I’m always interested in how other companies approach website development and what content they place, and where. As a small project, I visited the ASX, and collated the URL’s for the top 50 Australian public companies. I mean, if anyone would get their sites right it’d be those companies with nearly endless resources and money, right?

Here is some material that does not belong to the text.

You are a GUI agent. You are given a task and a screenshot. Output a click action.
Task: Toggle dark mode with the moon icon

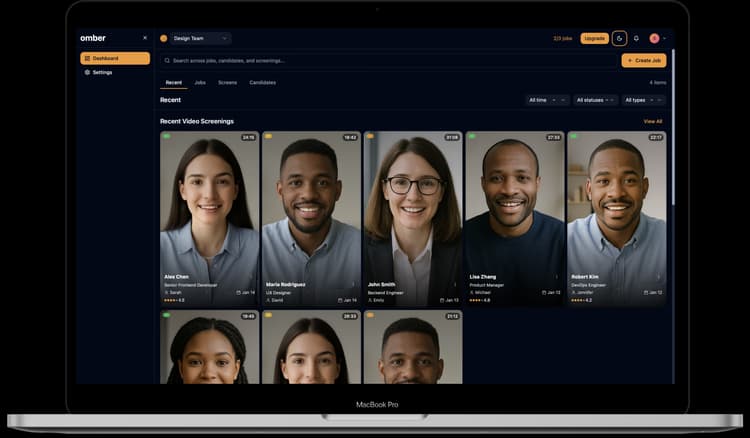click(x=620, y=38)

So here’s some trivia that I learnt;
70% of these sites had a .com.au extension for their primary domain name
20% used Macromedia Flash on their front page
68% had an obvious link to a privacy policy
68% had a sitemap linked from their front page
72% had a search facility, accessible from the front page
12% showed either a phone number or email address for general enquiries on front page
56% of the sites had evidence of at least basic search engine optimisation
64% of sites had commented code for the developers benefit
22 of these 50 websites didn’t list a date next to the copyright footer on their front pages – with good reason too – although 15 other sites got it as 2006, a further 9 websites were stuck in 2005 (that’s like, so 3 months ago!), three even thought it was still 2004 and one of them even showed it as 2002!
On more technical issues, it was also interesting to note that the web servers these sites were running off were:
22% Apache
20% IIS 6.0
16% IIS 5.0
12% IIS (no version detail)
10% Lotus Domino
6% Sun ONE Web Server
The remaining 14% shared IBM HTTPD, Netscape Server, IIS 4.0 and even IIS3.0!
As far as Operating systems, they used:
30% on Windows 2000
22% Windows 2003
18% were using Linux (Red Hat and Debian)
10% on NT4.0
10% Solaris
The remaining 10% were unknown
Whilst looking through the code, I found quite a few references to traffic stats packages, a few developer names thrown in comments, some really weird formatting and a few sites with hundreds of lines of Javascript and CSS, all in the head of their front page.
What have I learnt? If anything, it shows that no matter how big your company or client is, they can still get it wrong.
23 March 2006 at 7:27 pm
18% linux in the top 50 companies is impressive – I thought Micro$oft owned all of that market?